> WHAT IS REQUIRED
Copy out the listing from the line containing "Select the 'Academic" through the line containing "Click the '8.33", with both of those lines included, and leave every line unchanged.

Word and element location data
····················
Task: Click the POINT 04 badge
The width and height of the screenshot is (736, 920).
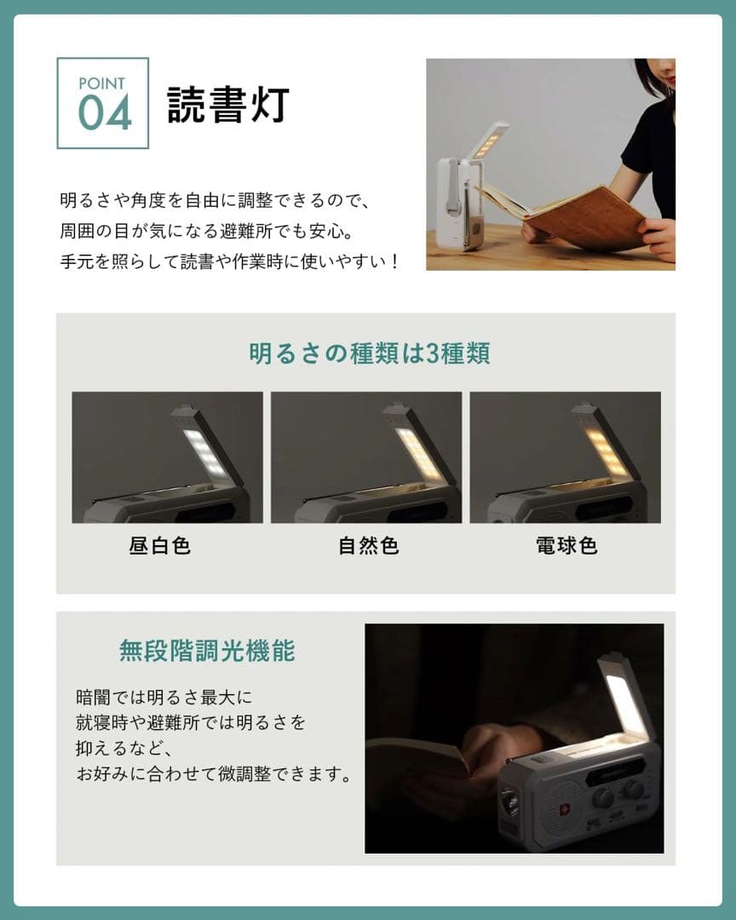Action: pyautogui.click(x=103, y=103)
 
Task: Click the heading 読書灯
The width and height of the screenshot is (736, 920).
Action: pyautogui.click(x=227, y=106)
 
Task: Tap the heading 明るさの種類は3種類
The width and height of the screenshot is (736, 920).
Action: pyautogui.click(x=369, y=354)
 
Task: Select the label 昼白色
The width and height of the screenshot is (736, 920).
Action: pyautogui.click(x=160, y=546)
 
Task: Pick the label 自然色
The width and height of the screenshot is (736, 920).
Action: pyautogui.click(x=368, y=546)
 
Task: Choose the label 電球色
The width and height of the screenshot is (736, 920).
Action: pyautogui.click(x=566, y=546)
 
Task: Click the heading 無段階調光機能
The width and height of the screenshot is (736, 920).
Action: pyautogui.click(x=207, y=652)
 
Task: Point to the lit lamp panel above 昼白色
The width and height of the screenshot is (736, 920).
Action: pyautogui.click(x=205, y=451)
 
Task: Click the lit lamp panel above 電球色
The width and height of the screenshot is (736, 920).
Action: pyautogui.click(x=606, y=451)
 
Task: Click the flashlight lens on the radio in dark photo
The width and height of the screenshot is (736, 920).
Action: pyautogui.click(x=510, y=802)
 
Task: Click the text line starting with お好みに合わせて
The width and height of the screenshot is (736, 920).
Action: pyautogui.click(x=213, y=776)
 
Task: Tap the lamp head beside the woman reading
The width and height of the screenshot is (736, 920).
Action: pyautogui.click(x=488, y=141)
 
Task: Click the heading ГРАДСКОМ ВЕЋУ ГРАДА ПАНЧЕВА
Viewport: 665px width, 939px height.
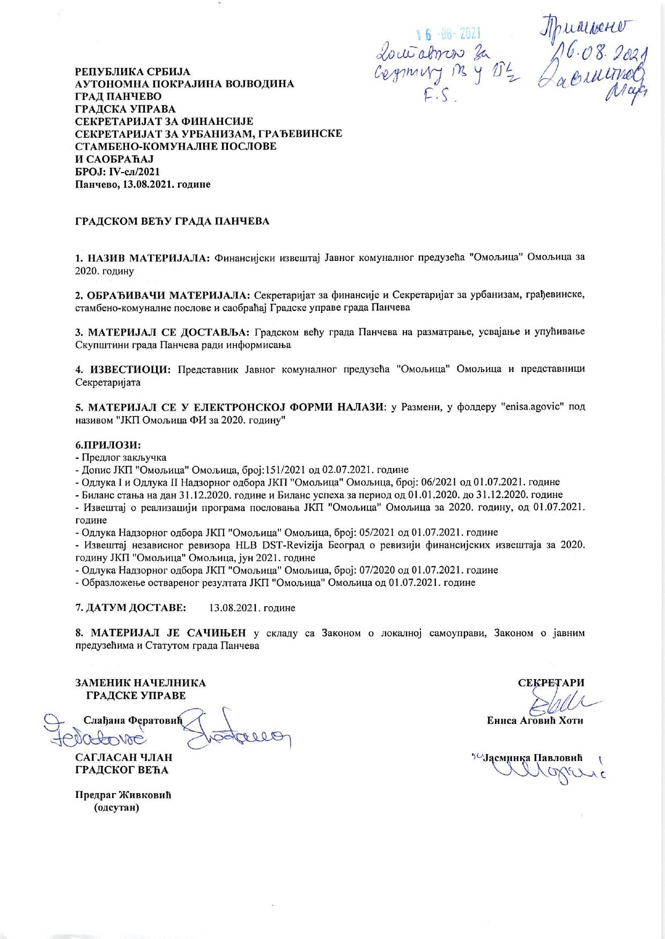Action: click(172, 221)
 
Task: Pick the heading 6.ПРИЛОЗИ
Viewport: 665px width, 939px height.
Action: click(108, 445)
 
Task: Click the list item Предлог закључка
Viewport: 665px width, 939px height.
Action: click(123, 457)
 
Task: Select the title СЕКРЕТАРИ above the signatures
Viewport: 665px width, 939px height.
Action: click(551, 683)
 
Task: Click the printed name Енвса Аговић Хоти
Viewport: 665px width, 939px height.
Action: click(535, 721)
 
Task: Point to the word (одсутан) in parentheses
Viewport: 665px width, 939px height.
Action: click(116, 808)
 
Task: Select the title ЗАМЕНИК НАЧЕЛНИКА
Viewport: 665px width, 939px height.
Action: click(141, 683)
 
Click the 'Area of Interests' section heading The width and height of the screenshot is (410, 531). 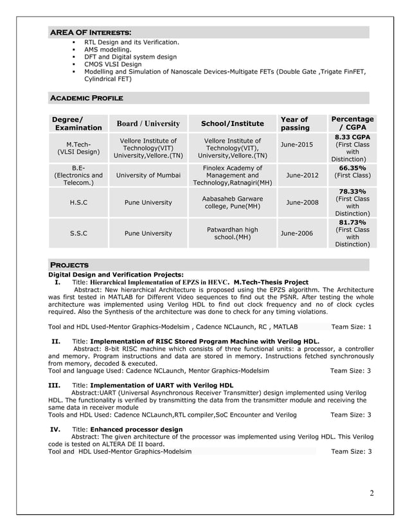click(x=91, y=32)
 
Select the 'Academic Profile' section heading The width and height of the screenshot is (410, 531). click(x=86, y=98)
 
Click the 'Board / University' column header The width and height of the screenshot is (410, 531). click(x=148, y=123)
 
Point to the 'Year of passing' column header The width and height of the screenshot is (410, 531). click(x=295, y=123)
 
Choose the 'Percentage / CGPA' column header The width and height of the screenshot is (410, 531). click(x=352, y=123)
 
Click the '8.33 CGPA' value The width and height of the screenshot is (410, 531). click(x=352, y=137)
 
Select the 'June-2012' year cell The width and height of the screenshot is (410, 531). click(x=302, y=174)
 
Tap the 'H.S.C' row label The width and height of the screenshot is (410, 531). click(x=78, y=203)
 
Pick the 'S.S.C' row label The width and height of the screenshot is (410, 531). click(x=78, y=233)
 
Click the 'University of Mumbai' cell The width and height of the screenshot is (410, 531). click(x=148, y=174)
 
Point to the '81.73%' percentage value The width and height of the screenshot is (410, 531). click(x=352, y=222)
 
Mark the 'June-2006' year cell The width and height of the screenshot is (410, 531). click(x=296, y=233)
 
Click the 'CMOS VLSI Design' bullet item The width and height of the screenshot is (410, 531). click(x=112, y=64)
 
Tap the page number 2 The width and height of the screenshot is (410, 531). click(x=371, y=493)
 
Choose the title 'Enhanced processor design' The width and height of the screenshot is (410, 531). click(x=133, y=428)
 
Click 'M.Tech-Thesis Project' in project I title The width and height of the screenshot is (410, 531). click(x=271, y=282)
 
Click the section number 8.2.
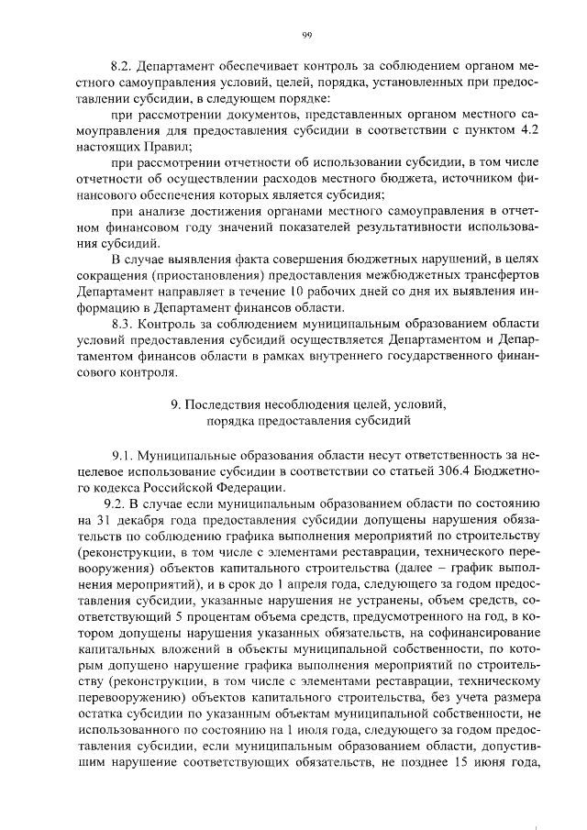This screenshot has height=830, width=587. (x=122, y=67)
····················
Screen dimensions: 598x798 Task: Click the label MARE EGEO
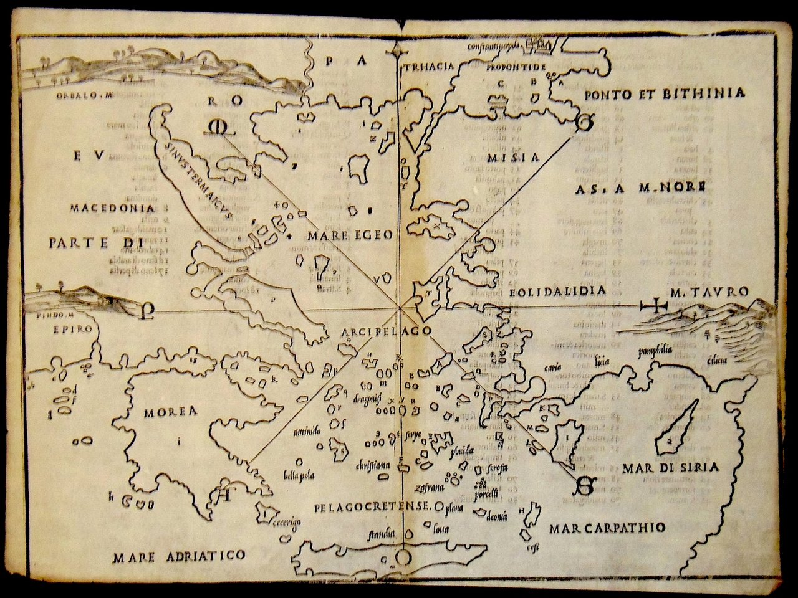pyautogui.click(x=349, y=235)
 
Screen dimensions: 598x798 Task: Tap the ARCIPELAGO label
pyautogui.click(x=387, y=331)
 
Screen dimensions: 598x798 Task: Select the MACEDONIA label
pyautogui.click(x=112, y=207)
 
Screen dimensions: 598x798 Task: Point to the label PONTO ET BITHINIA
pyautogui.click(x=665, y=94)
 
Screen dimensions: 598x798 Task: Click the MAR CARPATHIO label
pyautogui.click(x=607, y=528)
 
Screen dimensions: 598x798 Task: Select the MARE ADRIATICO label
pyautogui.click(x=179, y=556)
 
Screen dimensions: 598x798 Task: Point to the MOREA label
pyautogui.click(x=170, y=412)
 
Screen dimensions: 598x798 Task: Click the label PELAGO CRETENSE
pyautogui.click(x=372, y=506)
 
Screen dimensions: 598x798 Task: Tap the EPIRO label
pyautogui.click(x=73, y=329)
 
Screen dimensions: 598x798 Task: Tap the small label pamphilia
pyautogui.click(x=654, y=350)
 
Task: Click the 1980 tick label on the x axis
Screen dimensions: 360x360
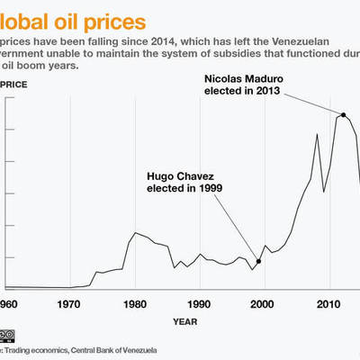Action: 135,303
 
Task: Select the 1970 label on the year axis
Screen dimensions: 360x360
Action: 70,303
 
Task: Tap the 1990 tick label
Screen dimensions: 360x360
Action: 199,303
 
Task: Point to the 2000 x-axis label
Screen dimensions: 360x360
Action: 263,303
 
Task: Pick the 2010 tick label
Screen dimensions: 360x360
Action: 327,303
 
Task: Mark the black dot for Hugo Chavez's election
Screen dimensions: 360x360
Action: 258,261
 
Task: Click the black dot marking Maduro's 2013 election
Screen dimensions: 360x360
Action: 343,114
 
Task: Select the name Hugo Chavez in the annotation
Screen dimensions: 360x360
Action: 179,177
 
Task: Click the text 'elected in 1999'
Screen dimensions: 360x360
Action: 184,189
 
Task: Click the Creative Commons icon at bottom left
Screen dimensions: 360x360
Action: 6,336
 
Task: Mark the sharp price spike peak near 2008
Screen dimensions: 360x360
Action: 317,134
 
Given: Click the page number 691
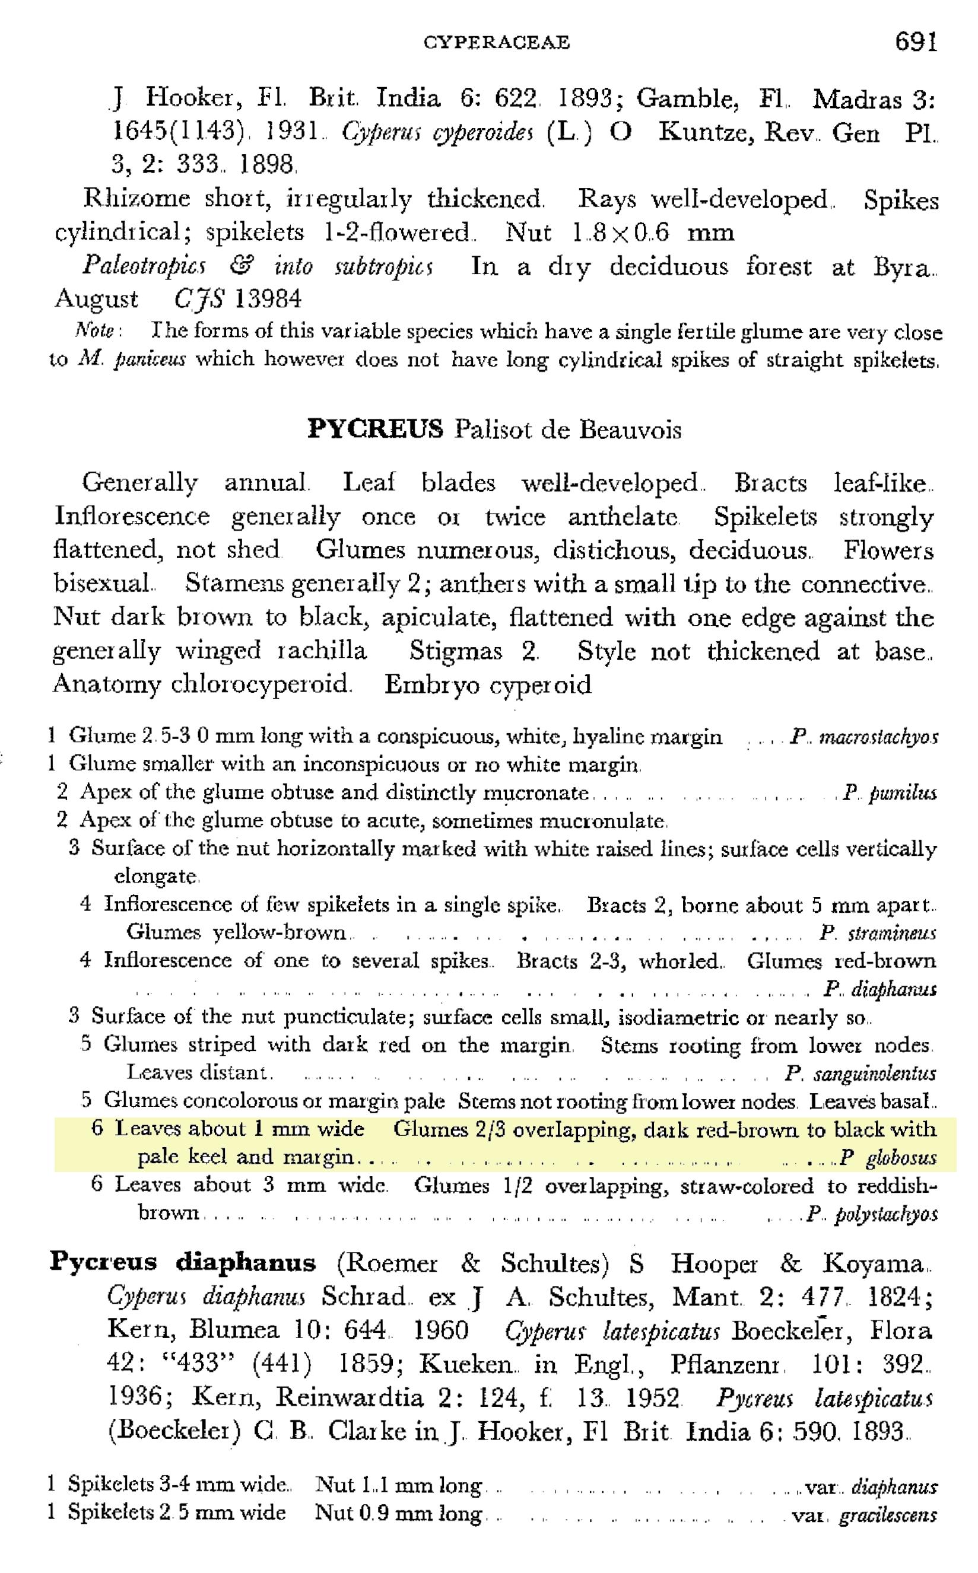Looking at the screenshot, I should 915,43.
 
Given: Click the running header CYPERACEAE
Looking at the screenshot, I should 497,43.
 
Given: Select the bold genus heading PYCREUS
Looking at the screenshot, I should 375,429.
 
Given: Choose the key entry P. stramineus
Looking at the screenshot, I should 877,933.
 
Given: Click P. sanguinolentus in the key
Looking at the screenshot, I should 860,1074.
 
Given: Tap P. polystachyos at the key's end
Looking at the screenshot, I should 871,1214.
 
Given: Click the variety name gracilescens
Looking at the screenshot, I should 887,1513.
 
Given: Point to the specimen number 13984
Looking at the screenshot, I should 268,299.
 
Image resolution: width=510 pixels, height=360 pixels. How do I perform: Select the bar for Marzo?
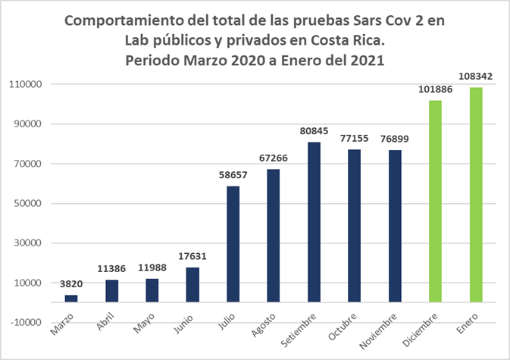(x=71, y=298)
····················
> SOLUTION
Select the 'Academic Profile' section heading The width and height of the screenshot is (410, 531). click(x=86, y=98)
 
Click the 'Board / University' column header The width and height of the screenshot is (410, 531). click(x=148, y=123)
 
Point to the 'Year of passing' column header The width and height of the screenshot is (410, 531). click(x=295, y=123)
 
Choose the 'Percentage / CGPA' column header The width and height of the screenshot is (410, 531). click(x=352, y=123)
 
Click the '8.33 CGPA' value The width and height of the screenshot is (410, 531). click(x=352, y=137)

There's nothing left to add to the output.